Not an answer, just a small (but maybe influential) data point, which njuffa probably also looked up:
Euler in his "Elements of Algebra" ~1765 seems somewhat inconsistent:
Before introducing the notation $√$ he declares that square roots can be positive or negative:
- What we have said in the preceding chapter amounts to this: that the square root of a given number is that number whose square is equal to the given number; and that we may put before those roots either the positive or the negative sign.
He then introduces the $√$ operation without being explicit as to whether it is multivalued:
- […] a particular sign has been agreed on to express the square roots of all numbers that are not perfect squares ; which sign is written thus $√$ and is read square root. Thus, $√ 12$ represents the square root of $12$, or the number which, multiplied by itself, produces $12$ ; and $√ 2$ represents the square root of $2$ ; […] and, in general, $√ a$ represents the square root of the number $a$.

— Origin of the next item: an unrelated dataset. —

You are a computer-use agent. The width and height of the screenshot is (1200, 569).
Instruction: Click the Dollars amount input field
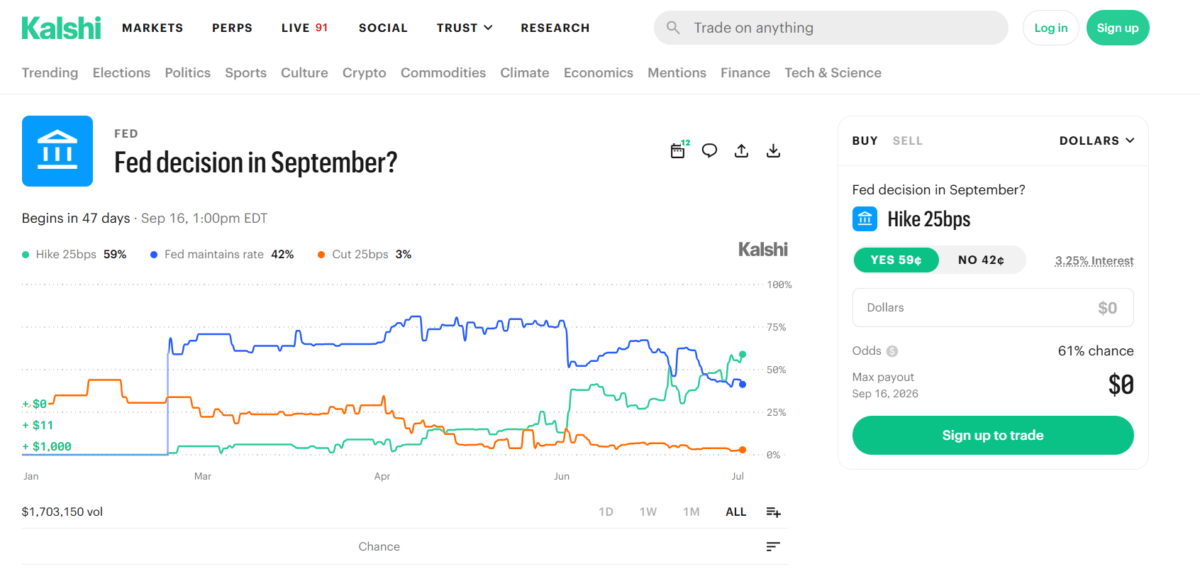(993, 308)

Somewhat later, it seems like he considers $√ a$ to be only positive:
- When the number before which we have placed the radical sign $√$, is itself a square, its root is expressed in the usual way; thus, $√ 4$ is the same as $2$ ; $√ 9$ is the same as $3$; $√ 36$ the same as $6$.
But a bit later he treats it as multivalued:
- We have before observed, that the square root of any number has always two values, one positive and the other negative; that $√4$, for example, is both $+2$ and $-2$, and that, in general, we may take $√ a$ as well as $-√ a$ for the square root of $a$.
According to Cajori, the radical sign $√$ was first introduced 1525 in Die Coss by Christoff Rudolff like this "In this algorithm the square root, for reasons of brevity, will be denoted with the character √ , so √4 is the square root of 4." but Rudolff's book does not seem to consider negative numbers, so the question of multivaluedness is obsolete.